Case Report
Mesenteric Venous Thrombosis in a Patient with Pancreatitis and Protein C Deficiency
Abstract
Mesenteric vein thrombosis is an uncommon manifestation of hypercoagulable states. A case is reported of superior mesenteric vein (SMV) thrombosis in a patient with pancreatitis and protein C deficiency. A discussion of SMV thrombosis identification, management, and outcomes is included. The patient presented with a significant history of alcohol abuse and constant, midepigastric abdominal pain associated with nausea and vomiting. Amylase and lipase were elevated, and the patient was treated for pancreatitis. His symptoms initially responded to intravenous fluid hydration, but soon his clinical picture worsened, with increased nausea and vomiting, abdominal pain, and distension. Contrasted computed tomography of the abdomen revealed SMV thrombosis. A hypercoagulable workup revealed protein C deficiency.

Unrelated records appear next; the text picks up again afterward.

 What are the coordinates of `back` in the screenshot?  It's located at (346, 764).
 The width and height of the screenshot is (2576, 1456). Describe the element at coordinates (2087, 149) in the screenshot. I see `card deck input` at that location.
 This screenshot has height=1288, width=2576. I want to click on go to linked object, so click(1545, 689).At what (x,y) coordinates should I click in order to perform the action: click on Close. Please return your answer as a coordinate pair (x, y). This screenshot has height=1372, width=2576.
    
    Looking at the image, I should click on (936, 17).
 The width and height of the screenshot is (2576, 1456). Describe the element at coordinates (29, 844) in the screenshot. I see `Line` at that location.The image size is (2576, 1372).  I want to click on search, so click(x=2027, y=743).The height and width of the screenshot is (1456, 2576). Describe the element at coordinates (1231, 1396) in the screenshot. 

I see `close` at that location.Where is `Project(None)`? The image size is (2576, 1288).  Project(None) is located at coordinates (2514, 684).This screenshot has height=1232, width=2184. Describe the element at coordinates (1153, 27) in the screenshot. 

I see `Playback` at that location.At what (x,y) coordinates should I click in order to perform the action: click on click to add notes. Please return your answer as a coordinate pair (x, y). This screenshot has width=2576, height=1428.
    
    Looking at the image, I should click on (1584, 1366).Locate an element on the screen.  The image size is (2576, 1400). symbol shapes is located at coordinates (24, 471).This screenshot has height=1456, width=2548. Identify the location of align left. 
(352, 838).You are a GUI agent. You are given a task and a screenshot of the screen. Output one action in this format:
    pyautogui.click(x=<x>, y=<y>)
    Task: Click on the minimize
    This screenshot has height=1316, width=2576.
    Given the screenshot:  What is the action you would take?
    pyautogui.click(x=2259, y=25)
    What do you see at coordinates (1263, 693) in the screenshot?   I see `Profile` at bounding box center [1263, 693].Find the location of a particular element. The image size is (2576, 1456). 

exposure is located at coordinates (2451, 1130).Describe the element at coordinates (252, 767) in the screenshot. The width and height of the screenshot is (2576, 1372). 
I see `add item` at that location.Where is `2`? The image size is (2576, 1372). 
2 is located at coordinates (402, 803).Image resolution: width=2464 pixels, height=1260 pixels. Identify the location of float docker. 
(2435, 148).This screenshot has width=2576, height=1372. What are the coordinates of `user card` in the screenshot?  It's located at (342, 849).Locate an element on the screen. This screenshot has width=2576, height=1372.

After a 3-month course of oral anticoagulant therapy, the SMV thrombosis resolved.
Key Points
* A high index of suspicion must be maintained for superior mesenteric vein thrombosis in a patient with vague abdominal pain and appropriate risk factors.
* The key to successful treatment and best prognosis is early recognition of disease and initiation of anticoagulation.
* Therapeutic anticoagulation for at least 3 months is required for resolution of superior mesenteric vein thrombosis.